TEXTE FOURNI:
#COVID-19 Series : Au Rwanda, le kLab au coeur de la lutte contre le coronavirus

Par Julie Lanckriet & Philippine Leclerc, StartupBRICS

Alors que le Covid-19 poursuit sa course en Afrique, entrepreneurs et startupers se mobilisent pour endiguer l’épidémie au Rwanda. C’est le cas du kLab, l’un des tous premiers Tech Hubs du pays où StartupBRICS retrouve Aphrodice Mutangana, son ancien directeur et serial-entrepreneur. Le kLab est ainsi le laboratoire d’une toute nouvelle initiative rwandaise : l’application Covid-19-Rwanda, qui permet à tout individu en possession d’un téléphone portable de s’auto-diagnostiquer et de rentrer en contact avec des professionnels de santé. Retour sur cette initiative organique avec Aphrodice Mutangana, qui en a piloté le développement. (Entretien réalisé le 26 juin 2020)

StartupBRICS : Pourriez-vous revenir sur l’irruption du Covid au Rwanda et sur la manière dont les pouvoirs publics ont réagi à cette menace ?

Aphrodice Mutangana : Le gouvernement a été très réactif et a déployé des efforts conséquents pour endiguer la pandémie sur le territoire. Il a été décrété un confinement total de la population dès la fin mars, et ce pour 50 jours. Les règles étaient très strictes, et nous n’avions pas l’autorisation de sortir à 1 km de notre domicile comme cela pu être le cas en France. Grâce à ces efforts, aujourd’hui (le 26 juin 2020) on dénombre 787 cas de Covid, dont 370 ont été guéris, 415 malade et 2 décès. Le gouvernement a pris la mesure de la menace et a tout fait pour venir en aide à la population. Les personnes asymptomatiques ont ainsi été hospitalisées de manière préventive pour empêcher toute contamination potentielle. Au Rwanda, dès qu’une personne est positive, elle est traitée rapidement et gratuitement. Des espaces ont même été préparés pour accueillir les patients du Covid avant même l’arrivée des premiers cas sur le territoire. Encore une fois, le gouvernement a vraiment anticipé la menace.

EXERCICE:
Rédigez la suite de l'entretien sur le kLab et la lutte contre le coronavirus au Rwanda, en reprenant après la dernière phrase du texte fourni. Les entrées qui suivent ne sont pas nécessaires.

DONNÉES FOURNIES:
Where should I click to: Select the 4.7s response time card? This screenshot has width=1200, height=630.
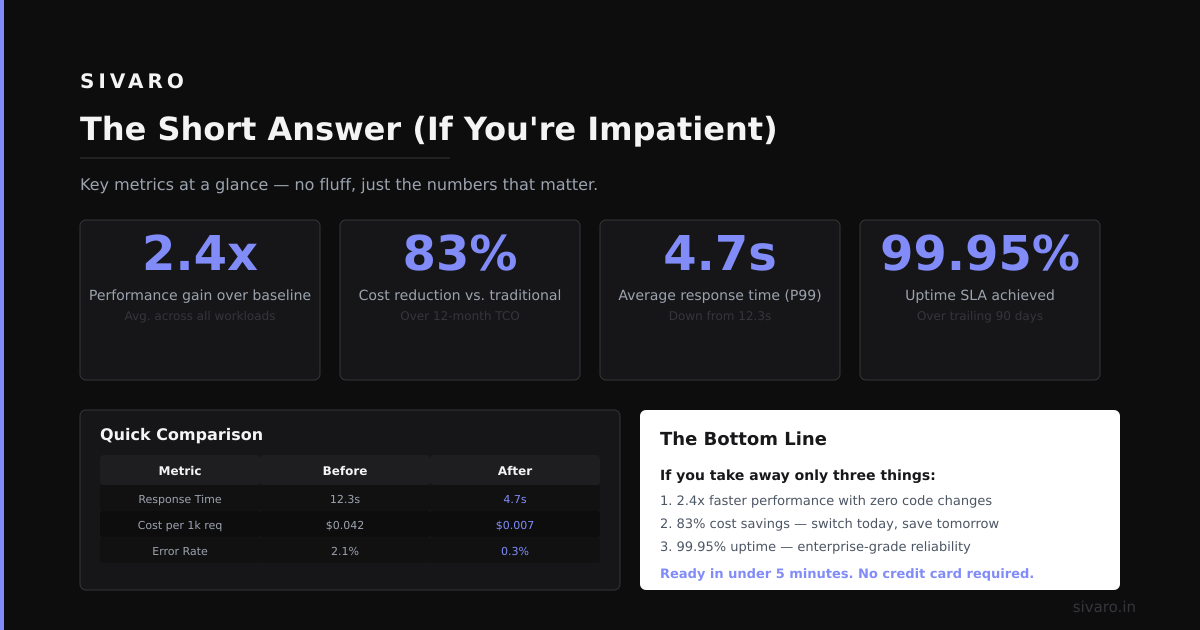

...

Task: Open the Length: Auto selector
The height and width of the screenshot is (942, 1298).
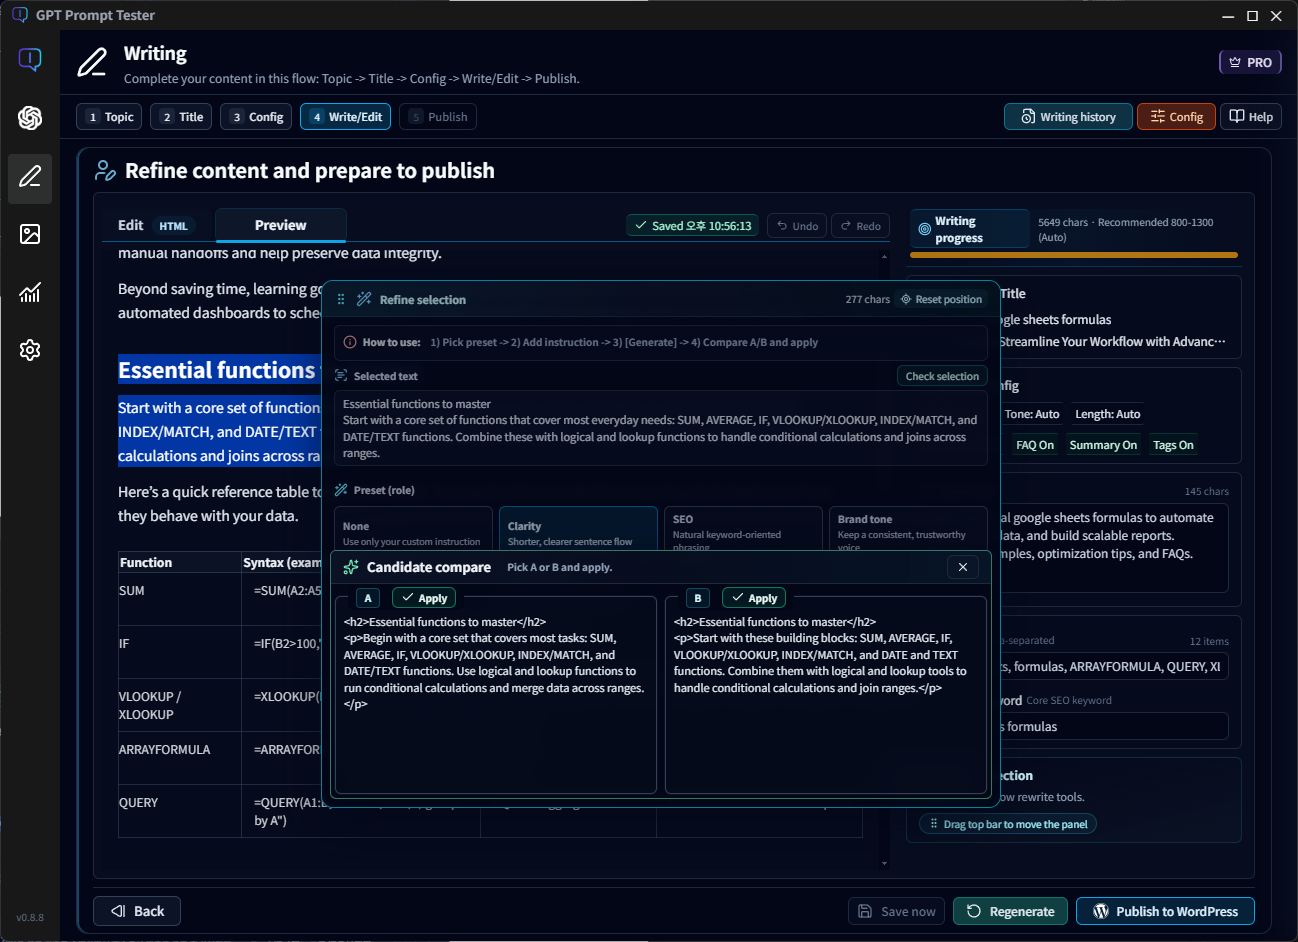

RÉPONSE RÉDIGÉE:
SB : Votre application Covid-19-Rwanda a été développée pour répondre à ce contexte : pourriez-vous nous présenter ses fonctionnalités et le parcours utilisateur ?

AM : L’idée de départ, c’était l’autodiagnostic. L’un des grands avantages de notre application, c’est qu’elle peut être utilisée sur tous les téléphones grâce au module USSD(*). Cela ne requiert ni internet, ni téléchargement et il suffit pour l’utilisateur de composer le *114# pour y accéder. L’application est disponible en Kinyarwanda, en anglais ou en français. Concernant le parcours utilisateur, il doit donc tout d’abord sélectionner sa langue. Ensuite, l’application lui propose un ensemble de questions lui permettant de renseigner ses symptômes, son comportement sur les derniers jours et son lieu d’habitation. Vous avez des questions du type : « est-ce que tu as de la fièvre », « est-ce que tu as une toux sèche », « est-ce que tu as des problèmes respiratoires ? ». Par la suite, on interroge l’utilisateur sur ses déplacements : « As-tu rencontré une personne qui présentait des symptômes du Covid, ou quelqu’un qui a été testé positif ? », « as-tu récemment voyagé à l’étranger » etc … Enfin, l’utilisateur renseigne sa province et son district. Tout au long du questionnaire, des messages personnalisés s’affichent en fonction des réponses enregistrées. En cas de réponse négative, des messages de prévention apparaissent comme « restez chez vous », « maintenez la distanciation physique si vous sortez » etc… En cas de réponses positives répétées, l’utilisateur est informé qu’il sera contacté par un médecin.

Les réponses sont ensuite envoyées dans un centre médical partenaire de l’application, les Medical Center, une organisation gouvernementale en charge de la gestion du Covid. Ce sont leurs médecins qui gèrent le traitement des données récoltées, et les nombreux indicateurs de l’application leur permettent de suivre la progression du virus par zone géographique.

SB : l’USSD, ou Unstructured Supplementary Service Data est une connexion en temps réel qui s’établit entre un utilisateur et un serveur. En renseignant un code, l’utilisateur accède à un menu déroulant et peut ainsi échanger instantanément des données avec son interlocuteur.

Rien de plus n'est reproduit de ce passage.